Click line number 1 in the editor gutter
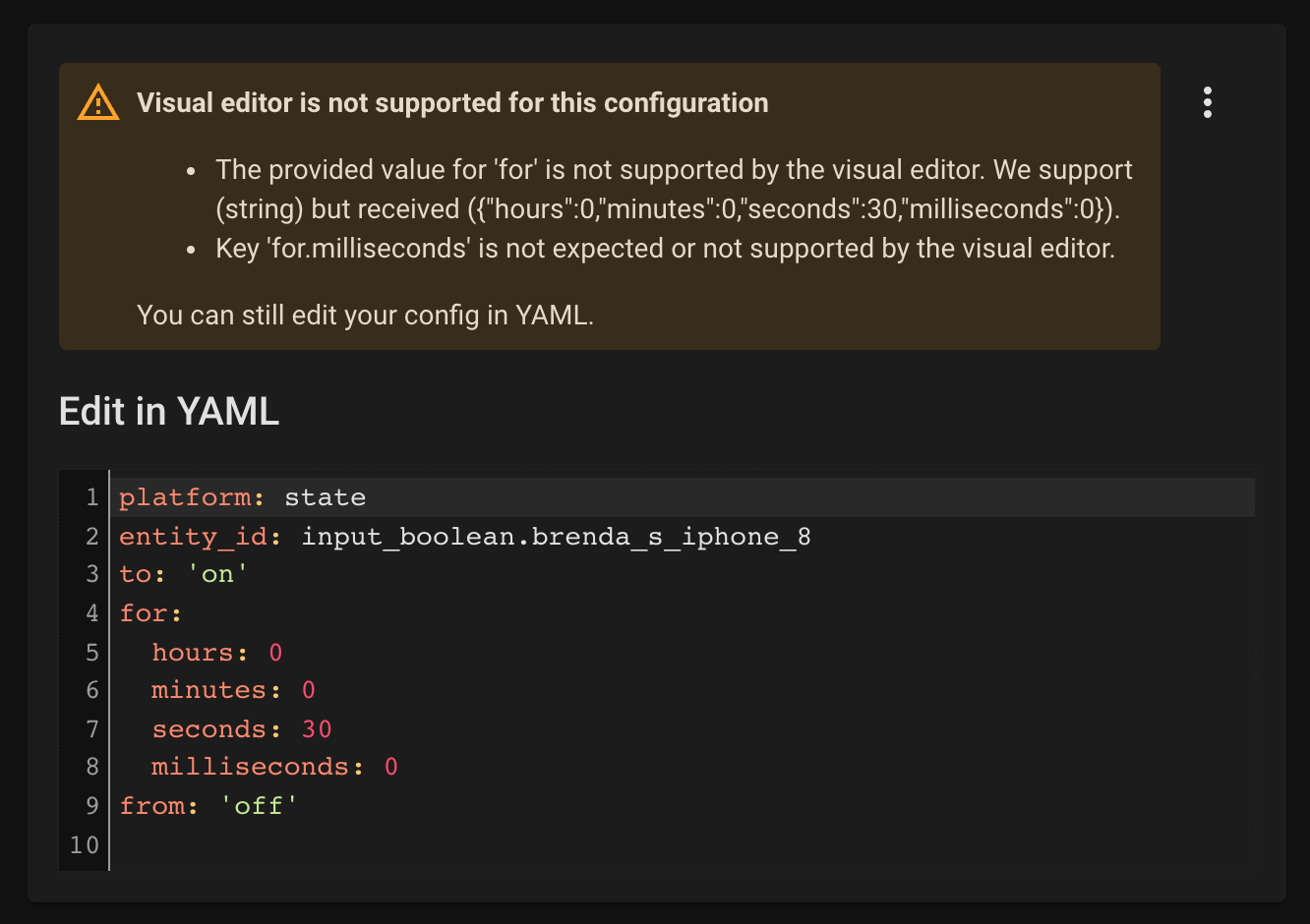Viewport: 1310px width, 924px height. [x=91, y=497]
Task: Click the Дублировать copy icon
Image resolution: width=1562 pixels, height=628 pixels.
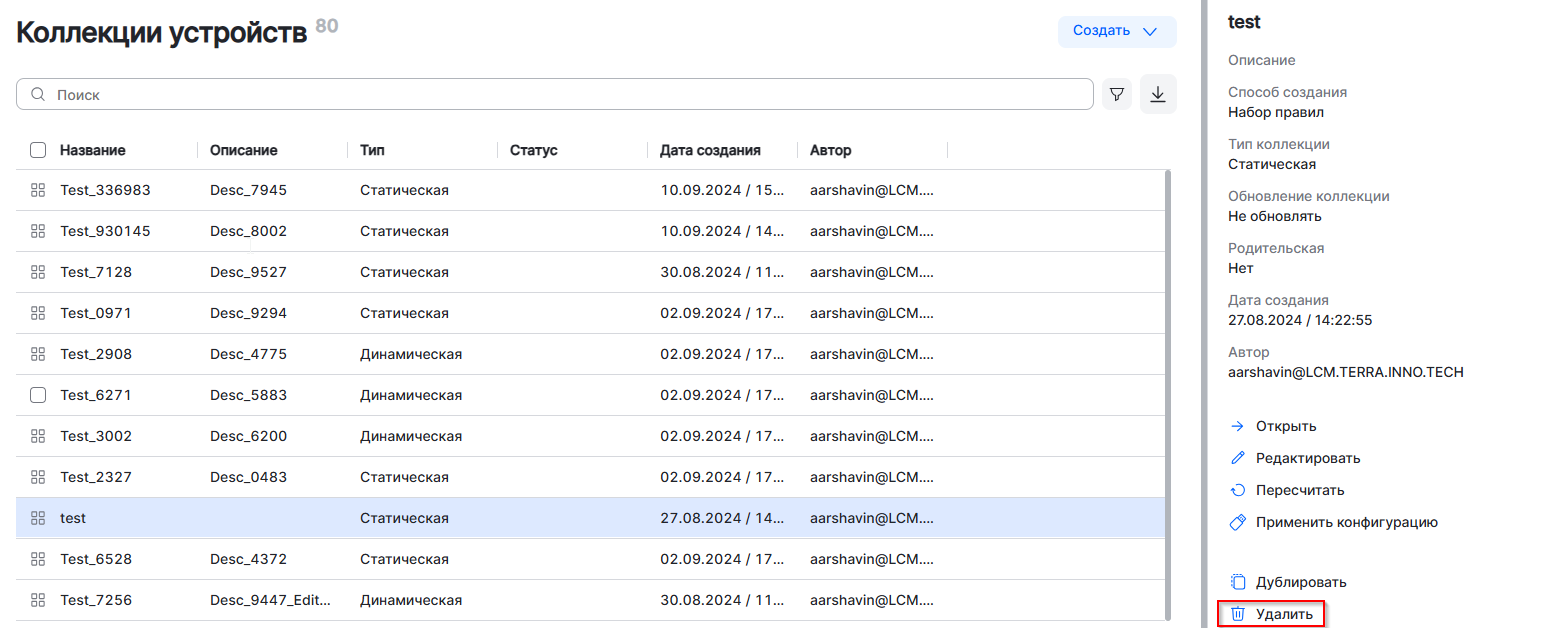Action: pos(1237,582)
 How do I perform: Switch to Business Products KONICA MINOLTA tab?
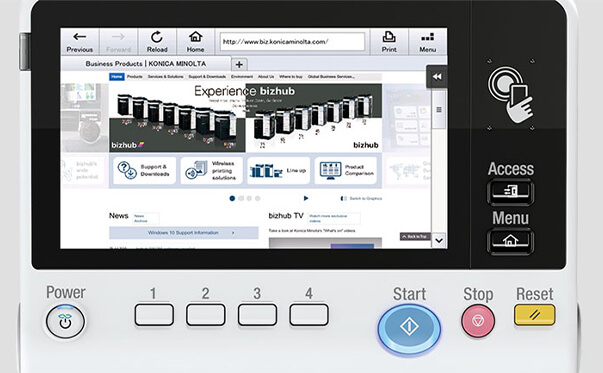146,64
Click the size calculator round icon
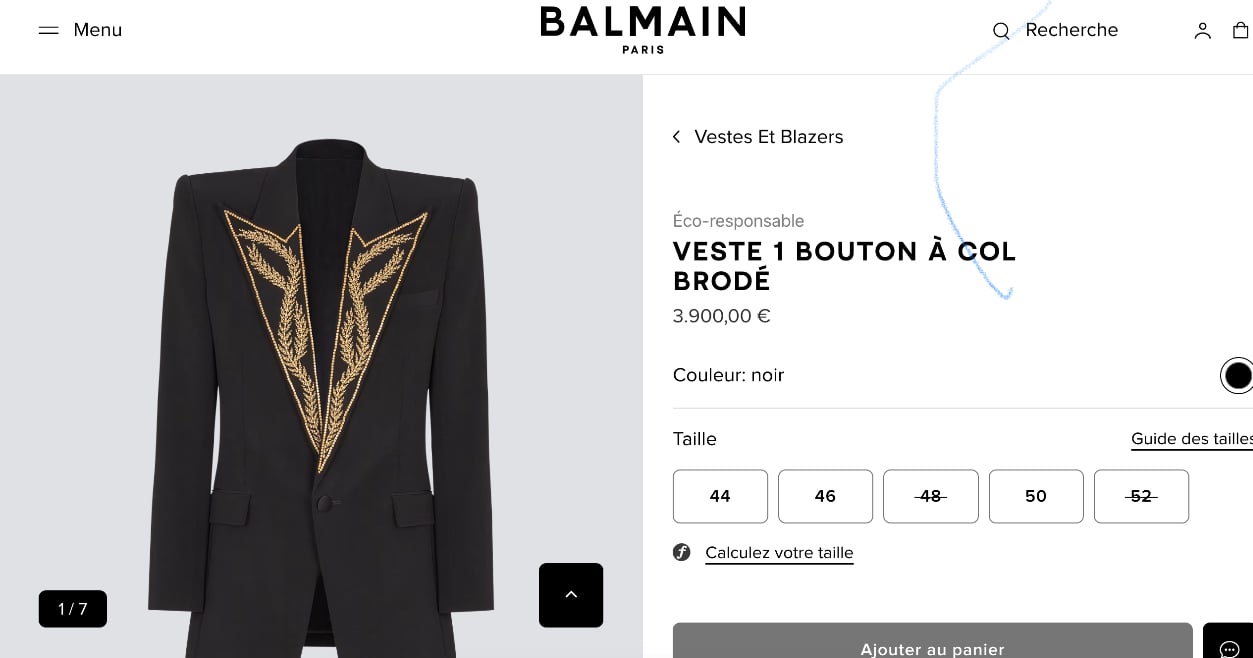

• • • •

■ **Task brief**
In the records, which lines use the word "icon"? Report them.

■ **Task output**
Task: Click the Дублировать copy icon
Click the size calculator round icon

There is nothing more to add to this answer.